Am I backing off from the concept mobile devices and smaller SSD drives make cloud-based storage mandatory? No. However, using too many cloud services instantly cancels out the benefit and ease I’m using the cloud storage for within the first place.
I’m not even worried about data security. Well, i’m worried about data security, and that i realize that protecting the info I store within the cloud is my responsibility. Selecting a safe cloud data service is definitely among the primary factors in choosing between the numerous, many options which are available. But, the secret’s choosing one–not four, or five, or seven.
Google recently entered the cloud storage mix with Google Drive.I understand the draw. Dropbox offers 2GB of storage with its free account. Amazon Cloud, Ubuntu One, Google Drive, and Sugar Sync all provide 5GB of free storage , and SkyDrive has 7GB . Box gives users 5GB with its standard free account, however it has also run various promotions that give users 50GB at no cost under certain conditions. By establishing free accounts with all the above i may have almost 80GB of free storage online.
80GB can be awesome. My music files alone absorb 60GB so…oh wait. Not one of the accounts provides enough free space to carry all of my music in a single place-not even the 50GB account with Box. Meaning i will store all of my music online, but i need to put a couple of gigabytes here, and some gigabytes there. Then, if i need to store photos, or documents, or other data online I’ll ought to determine which of my free accounts still have some space left and tuck the info away there.
I’m sorry. That’s more effort than I’m willing to take a position in a technology that alleged to make my life easier. I’d much rather choose the cloud service that best meets my needs and spend a couple of dollars to get the storage capacity i want and just use one.

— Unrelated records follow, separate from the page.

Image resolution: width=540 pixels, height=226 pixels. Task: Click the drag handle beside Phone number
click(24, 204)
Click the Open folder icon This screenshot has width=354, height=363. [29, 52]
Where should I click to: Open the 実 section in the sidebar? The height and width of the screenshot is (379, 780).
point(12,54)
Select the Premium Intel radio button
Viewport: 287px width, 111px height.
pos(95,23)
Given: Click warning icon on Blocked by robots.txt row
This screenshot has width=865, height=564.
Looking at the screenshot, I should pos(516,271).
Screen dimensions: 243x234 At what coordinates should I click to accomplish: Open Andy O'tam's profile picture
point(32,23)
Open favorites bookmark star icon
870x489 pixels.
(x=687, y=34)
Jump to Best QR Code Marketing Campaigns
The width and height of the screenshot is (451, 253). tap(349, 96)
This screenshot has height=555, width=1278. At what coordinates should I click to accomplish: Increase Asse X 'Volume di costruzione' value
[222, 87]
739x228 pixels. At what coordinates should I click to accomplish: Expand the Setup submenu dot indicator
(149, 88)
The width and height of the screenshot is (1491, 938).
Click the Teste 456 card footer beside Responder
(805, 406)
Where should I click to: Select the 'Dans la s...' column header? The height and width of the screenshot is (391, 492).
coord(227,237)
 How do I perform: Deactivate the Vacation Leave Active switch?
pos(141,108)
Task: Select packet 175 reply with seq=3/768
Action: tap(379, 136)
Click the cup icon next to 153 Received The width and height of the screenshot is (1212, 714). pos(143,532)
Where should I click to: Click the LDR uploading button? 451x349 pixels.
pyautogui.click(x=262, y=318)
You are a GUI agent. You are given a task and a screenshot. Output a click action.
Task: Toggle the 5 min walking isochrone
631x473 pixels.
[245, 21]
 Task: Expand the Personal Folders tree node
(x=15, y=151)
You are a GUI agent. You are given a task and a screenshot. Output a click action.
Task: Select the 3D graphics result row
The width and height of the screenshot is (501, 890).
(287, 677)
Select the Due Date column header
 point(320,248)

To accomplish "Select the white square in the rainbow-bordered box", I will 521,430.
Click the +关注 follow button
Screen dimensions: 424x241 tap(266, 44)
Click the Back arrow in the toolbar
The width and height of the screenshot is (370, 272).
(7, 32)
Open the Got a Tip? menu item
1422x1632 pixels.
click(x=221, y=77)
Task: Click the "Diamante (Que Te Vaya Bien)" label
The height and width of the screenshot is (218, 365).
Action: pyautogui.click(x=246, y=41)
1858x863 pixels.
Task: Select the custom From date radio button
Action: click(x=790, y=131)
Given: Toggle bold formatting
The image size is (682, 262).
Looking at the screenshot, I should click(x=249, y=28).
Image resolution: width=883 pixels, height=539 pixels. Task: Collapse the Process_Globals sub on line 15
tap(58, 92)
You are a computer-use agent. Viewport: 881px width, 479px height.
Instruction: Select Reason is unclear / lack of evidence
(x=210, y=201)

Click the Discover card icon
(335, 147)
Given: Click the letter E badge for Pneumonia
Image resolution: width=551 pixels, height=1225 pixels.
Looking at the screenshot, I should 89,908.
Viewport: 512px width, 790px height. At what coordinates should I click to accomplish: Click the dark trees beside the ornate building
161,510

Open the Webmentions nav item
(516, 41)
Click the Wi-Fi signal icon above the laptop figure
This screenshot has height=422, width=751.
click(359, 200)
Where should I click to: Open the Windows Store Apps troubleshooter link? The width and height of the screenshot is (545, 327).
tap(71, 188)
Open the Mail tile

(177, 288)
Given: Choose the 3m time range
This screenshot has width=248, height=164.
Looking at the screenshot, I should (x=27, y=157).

When i need to search out a file, or take a look at an image, or play a song, i do not need to must first determine which cloud it’s in. i would like so that they can reap the benefits of integration and seamless syncing across my PC, Mac, and mobile devices, and that i want all of it to simply work.
Each cloud storage service has pros and cons, so choosing is a subjective exercise. Music files purchased from Amazon don’t count against the capacity for Amazon Cloud, so if i purchased my music from Amazon it should make sense to compliment Amazon Cloud. Likewise, Google Docs files don’t count against the capacity of Google Drive, so it will make sense to make a decision Google Drive if I work in Google Docs plenty.
After narrowing down the alternatives in keeping with the kinds of knowledge i would like to store within the cloud, and the original advantages offered by some services, it comes all the way down to dollars. The pricing of the several cloud services varies widely, but so do the choices available for storage capacity. Just as an instance, if I narrow the choices to SkyDrive versus Google Drive, SkyDrive is less costly for storing 50GB or 100GB, but when i must store greater than 100GB I’d must pick Google Drive as the biggest capacity available on SkyDrive is 100GB.
The final analysis is modest, though: pick one cloud and keep it up. The simplicity and convenience is worth a couple of dollars.